Just over 50 years ago, the poet W.H. Auden achieved what all writers envy: making a prophecy that would come true. It is embedded in a long work called For the Time Being, where Herod muses about the distasteful task of massacring the Innocents. He doesn't want to, because he is at heart a liberal. But still, he predicts, if that Child is allowed to get away, "Reason will be replaced by Revelation. Instead of Rational Law, objective truths perceptible to any who will undergo the necessary intellectual discipline, Knowledge will degenerate into a riot of subjective visions . . . Whole cosmogonies will be created out of some forgotten personal resentment, complete epics written in private languages, the daubs of schoolchildren ranked above the greatest masterpieces. Idealism will be replaced by Materialism. Life after death will be an eternal dinner party where all the guests are 20 years old . . . Justice will be replaced by Pity as the cardinal human virtue, and all fear of retribution will vanish . . . The New Aristocracy will consist exclusively of hermits, bums and permanent invalids. The Rough Diamond, the Consumptive Whore, the bandit who is good to his mother, the epileptic girl who has a way with animals will be the heroes and heroines of the New Age, when the general, the statesman, and the philosopher have become the butt of every farce and satire."
What Herod saw was America in the late 1980s and early '90s, right down to that dire phrase "New Age." A society obsessed with therapies and filled with distrust of formal politics, skeptical of authority and prey to superstition, its political language corroded by fake pity and euphemism. A nation like late Rome in its long imperial reach, in the corruption and verbosity of its senators, in its reliance on sacred geese (those feathered ancestors of our own pollsters and spin doctors) and in its submission to senile, deified Emperors controlled by astrologers and extravagant wives. A culture that has replaced gladiatorial games, as a means of pacifying the mob, with high-tech wars on television that cause immense slaughter and yet leave the Mesopotamian satraps in full power over their wretched subjects.

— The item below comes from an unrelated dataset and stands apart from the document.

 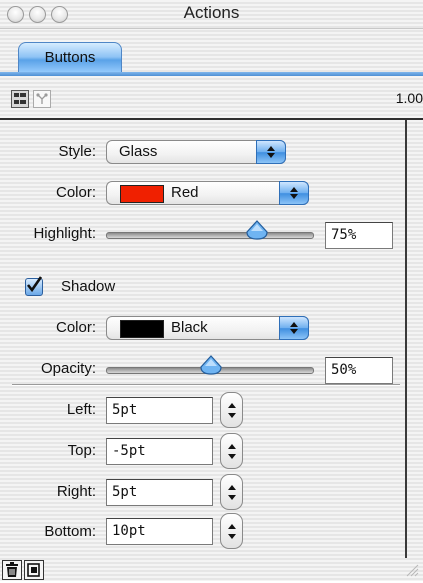 What do you see at coordinates (64, 234) in the screenshot?
I see `highlight-label: Highlight:` at bounding box center [64, 234].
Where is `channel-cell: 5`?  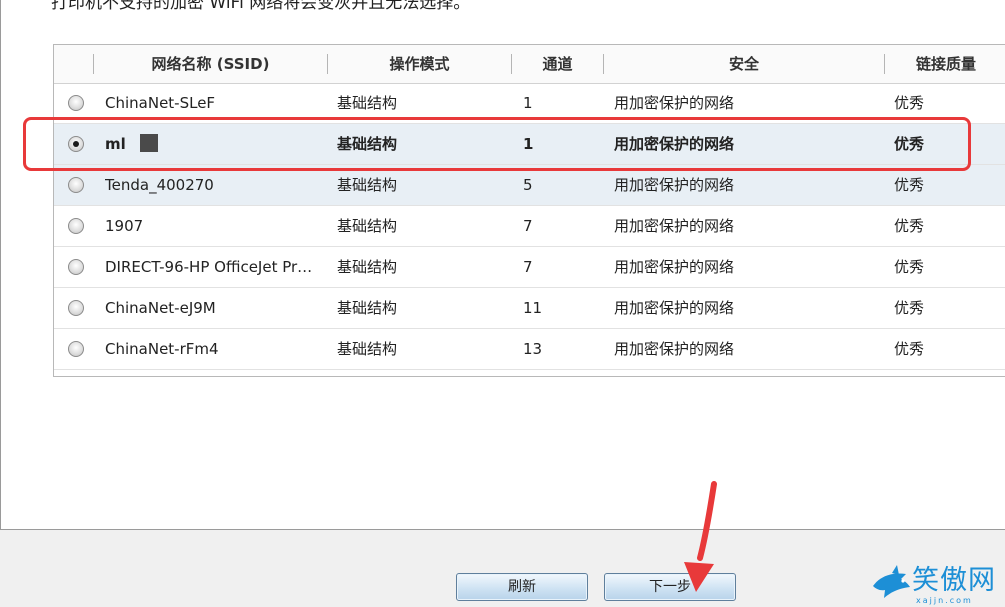
channel-cell: 5 is located at coordinates (528, 185).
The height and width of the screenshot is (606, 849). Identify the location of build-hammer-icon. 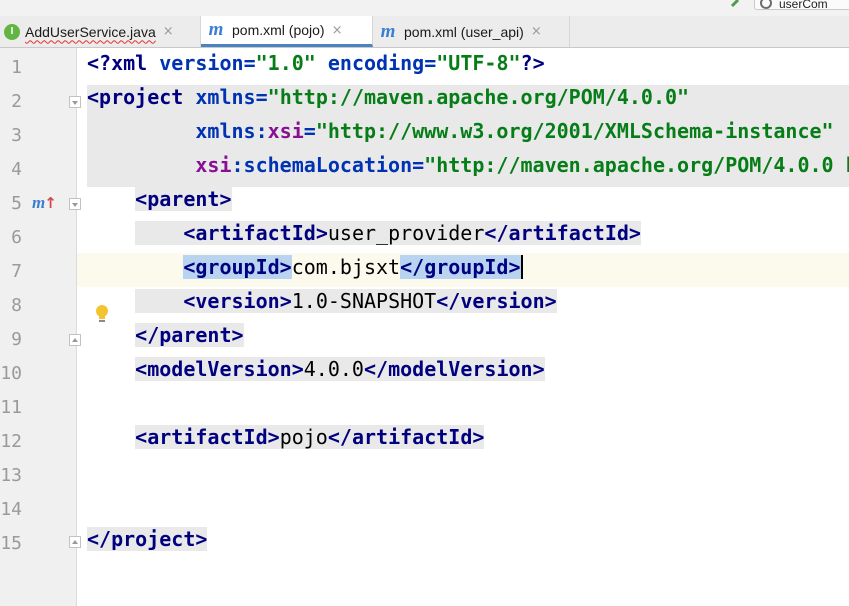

Mainly it is women who object, for due to the prevalence of their mystery- religions, the men are off in the woods, affirming their manhood by sniffing one another's armpits and listening to third-rate poets rant about the moist, hairy satyr that lives inside each one of them. Meanwhile, artists vacillate between a largely self-indulgent expressiveness and a mainly impotent politicization, and the contest between education and TV -- between argument and persuasion by spectacle -- has been won by TV, a medium now more debased in America than ever before, and more abjectly self-censoring than anywhere in Europe.
The fundamental temper of America tends toward an existential ideal that can probably never be reached but can never be discarded: equal rights to variety, to construct your life as you see fit, to choose your traveling companions. It has always been a heterogeneous country, and its cohesion, whatever cohesion it has, can only be based on mutual respect. There never was a core America in which everyone looked the same, spoke the same language, worshipped the same gods and believed the same things.